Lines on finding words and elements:
-- begin --

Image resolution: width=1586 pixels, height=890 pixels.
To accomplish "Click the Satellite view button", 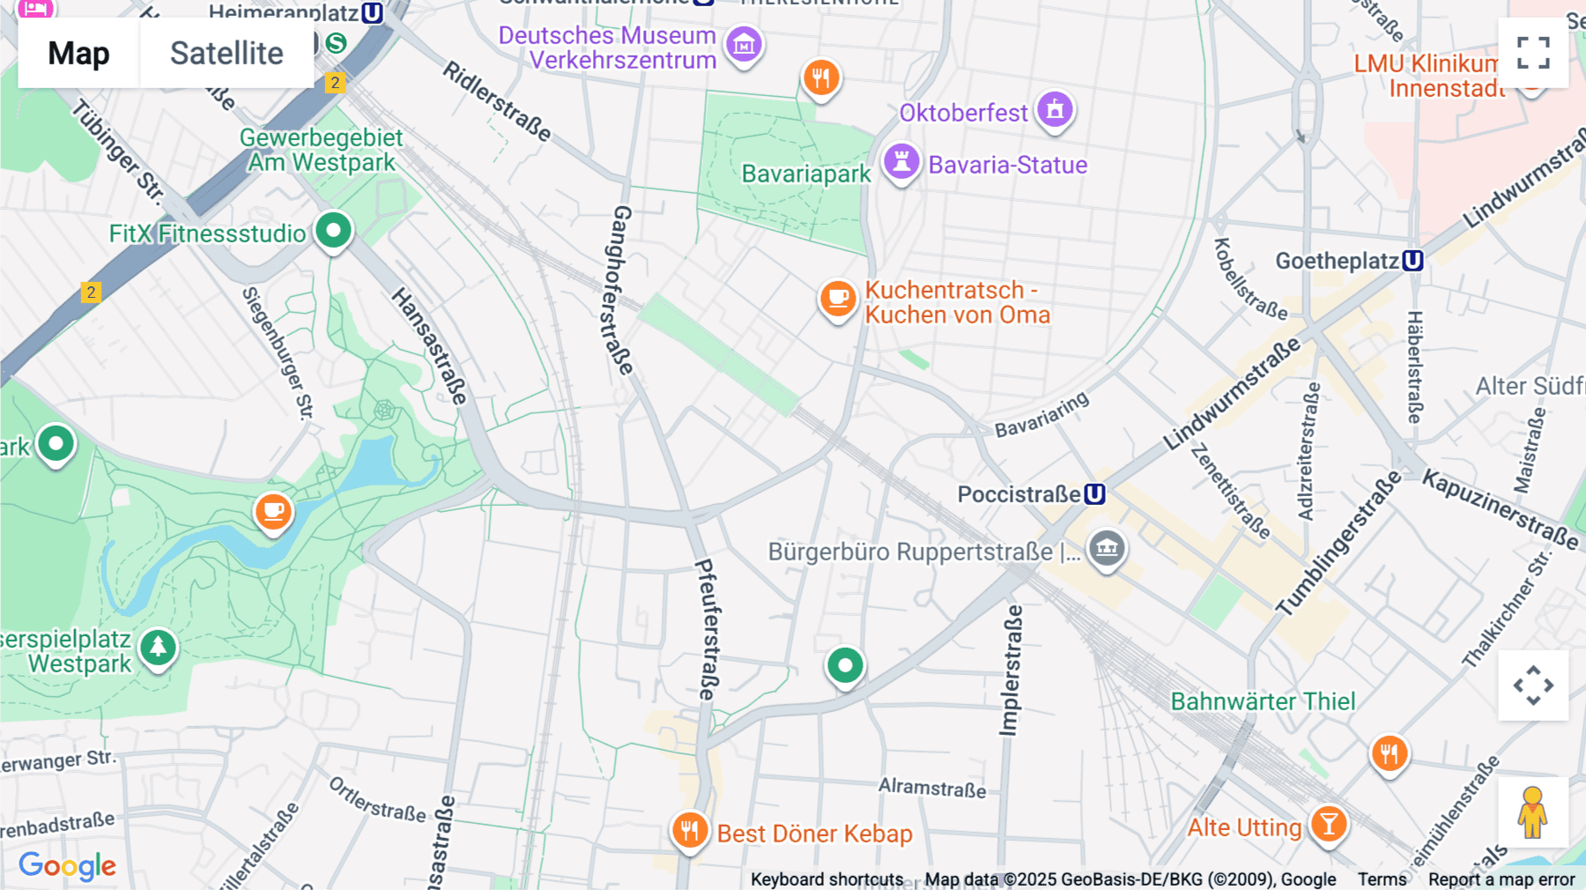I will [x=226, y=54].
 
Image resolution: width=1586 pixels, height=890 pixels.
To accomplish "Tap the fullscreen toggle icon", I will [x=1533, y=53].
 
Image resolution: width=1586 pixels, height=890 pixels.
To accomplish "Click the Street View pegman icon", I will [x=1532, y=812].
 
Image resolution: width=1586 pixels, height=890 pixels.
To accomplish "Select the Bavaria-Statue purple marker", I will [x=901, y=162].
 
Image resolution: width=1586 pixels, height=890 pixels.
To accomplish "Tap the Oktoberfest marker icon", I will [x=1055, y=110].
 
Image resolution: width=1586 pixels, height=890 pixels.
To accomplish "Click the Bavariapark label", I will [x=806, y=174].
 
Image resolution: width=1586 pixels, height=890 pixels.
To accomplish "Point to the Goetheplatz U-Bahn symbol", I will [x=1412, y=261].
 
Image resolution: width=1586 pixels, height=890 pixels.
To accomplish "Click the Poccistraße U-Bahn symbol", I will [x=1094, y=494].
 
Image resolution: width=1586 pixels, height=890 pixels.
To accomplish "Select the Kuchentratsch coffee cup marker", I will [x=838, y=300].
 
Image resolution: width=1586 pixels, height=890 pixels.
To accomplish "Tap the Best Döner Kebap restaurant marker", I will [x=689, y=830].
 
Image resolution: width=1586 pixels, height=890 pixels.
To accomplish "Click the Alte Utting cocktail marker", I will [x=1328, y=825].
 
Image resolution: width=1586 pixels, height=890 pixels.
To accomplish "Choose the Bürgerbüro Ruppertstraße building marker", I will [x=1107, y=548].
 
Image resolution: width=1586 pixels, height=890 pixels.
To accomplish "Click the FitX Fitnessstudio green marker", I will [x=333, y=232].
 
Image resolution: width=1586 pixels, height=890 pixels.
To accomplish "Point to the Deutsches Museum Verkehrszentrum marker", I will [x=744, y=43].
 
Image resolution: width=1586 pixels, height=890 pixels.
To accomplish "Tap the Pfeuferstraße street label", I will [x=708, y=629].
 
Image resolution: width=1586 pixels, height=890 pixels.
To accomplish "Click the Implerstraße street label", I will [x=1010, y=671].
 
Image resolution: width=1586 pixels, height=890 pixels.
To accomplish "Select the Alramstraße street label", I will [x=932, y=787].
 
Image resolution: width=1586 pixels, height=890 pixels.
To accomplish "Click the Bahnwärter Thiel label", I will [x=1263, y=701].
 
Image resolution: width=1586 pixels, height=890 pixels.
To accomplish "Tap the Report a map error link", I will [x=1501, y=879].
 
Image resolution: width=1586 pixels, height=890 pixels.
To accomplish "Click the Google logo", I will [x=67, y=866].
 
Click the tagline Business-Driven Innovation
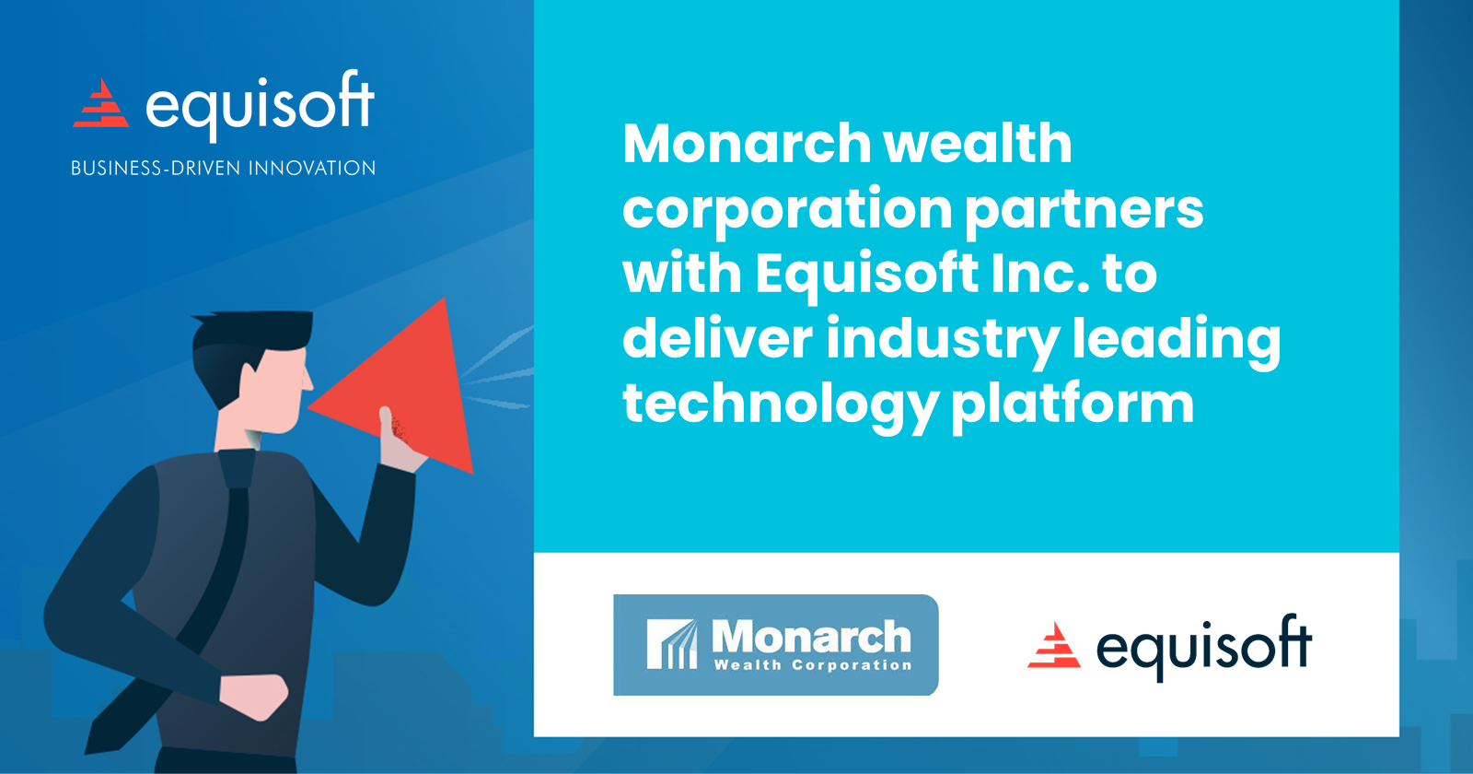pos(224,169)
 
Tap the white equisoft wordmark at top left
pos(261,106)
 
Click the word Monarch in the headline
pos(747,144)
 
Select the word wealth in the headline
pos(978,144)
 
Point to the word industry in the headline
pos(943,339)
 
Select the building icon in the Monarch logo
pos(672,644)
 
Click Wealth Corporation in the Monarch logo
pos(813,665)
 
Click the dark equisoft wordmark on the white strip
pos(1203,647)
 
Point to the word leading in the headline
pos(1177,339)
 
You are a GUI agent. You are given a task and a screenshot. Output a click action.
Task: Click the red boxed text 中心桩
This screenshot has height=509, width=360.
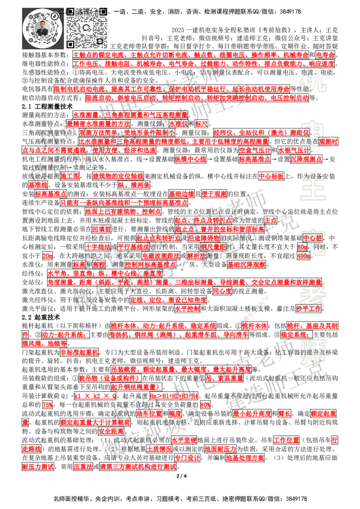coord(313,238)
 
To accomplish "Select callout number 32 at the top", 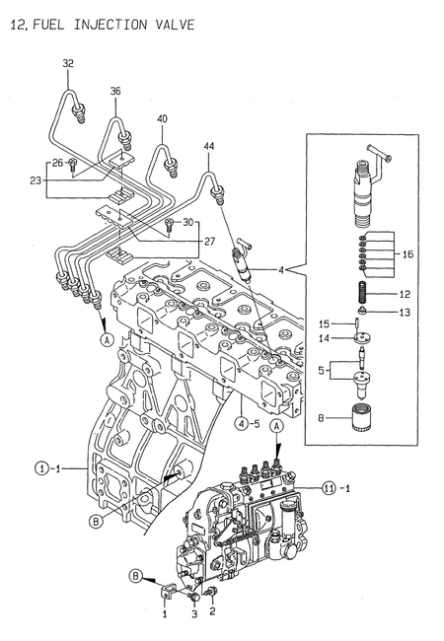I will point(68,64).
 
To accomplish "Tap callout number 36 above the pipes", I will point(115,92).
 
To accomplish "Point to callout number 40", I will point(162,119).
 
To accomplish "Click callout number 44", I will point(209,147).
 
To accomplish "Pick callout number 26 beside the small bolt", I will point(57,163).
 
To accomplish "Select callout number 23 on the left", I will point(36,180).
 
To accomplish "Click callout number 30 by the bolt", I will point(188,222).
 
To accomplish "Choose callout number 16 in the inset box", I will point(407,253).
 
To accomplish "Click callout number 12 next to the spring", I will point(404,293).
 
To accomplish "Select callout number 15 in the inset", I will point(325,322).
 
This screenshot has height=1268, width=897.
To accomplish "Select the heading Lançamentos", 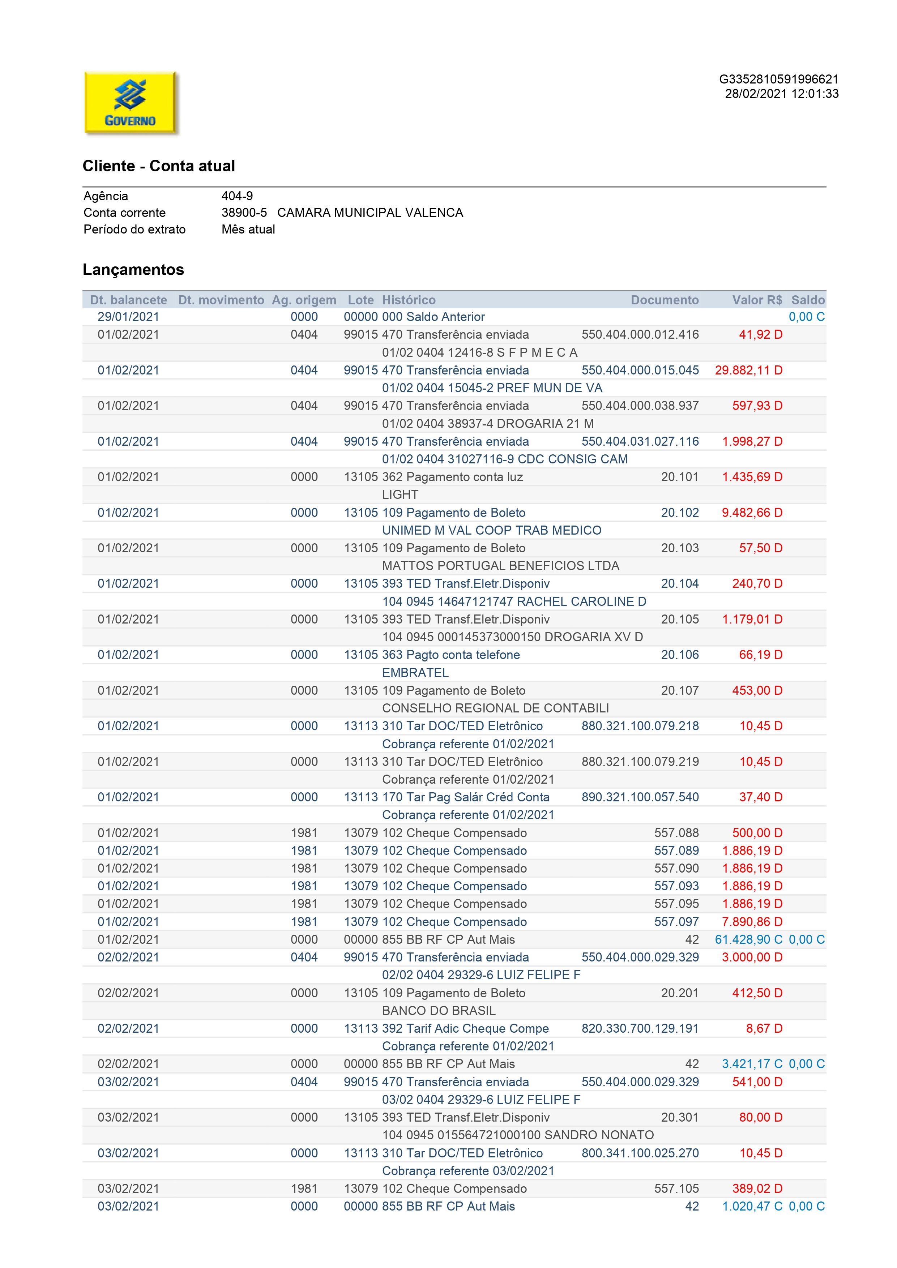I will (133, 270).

-- end --

What needs to be done: Can you arrange the stretch of lines from the one containing "Tap the white equisoft wordmark at top left" through the one containing "pos(1177,339)" as a Markdown table with the columns "Number" and "Line", one row per line and blank lines omitted?

Written answer:
| Number | Line |
|---|---|
| 1 | Tap the white equisoft wordmark at top left |
| 2 | pos(261,106) |
| 3 | Click the word Monarch in the headline |
| 4 | pos(747,144) |
| 5 | Select the word wealth in the headline |
| 6 | pos(978,144) |
| 7 | Point to the word industry in the headline |
| 8 | pos(943,339) |
| 9 | Select the building icon in the Monarch logo |
| 10 | pos(672,644) |
| 11 | Click Wealth Corporation in the Monarch logo |
| 12 | pos(813,665) |
| 13 | Click the dark equisoft wordmark on the white strip |
| 14 | pos(1203,647) |
| 15 | Point to the word leading in the headline |
| 16 | pos(1177,339) |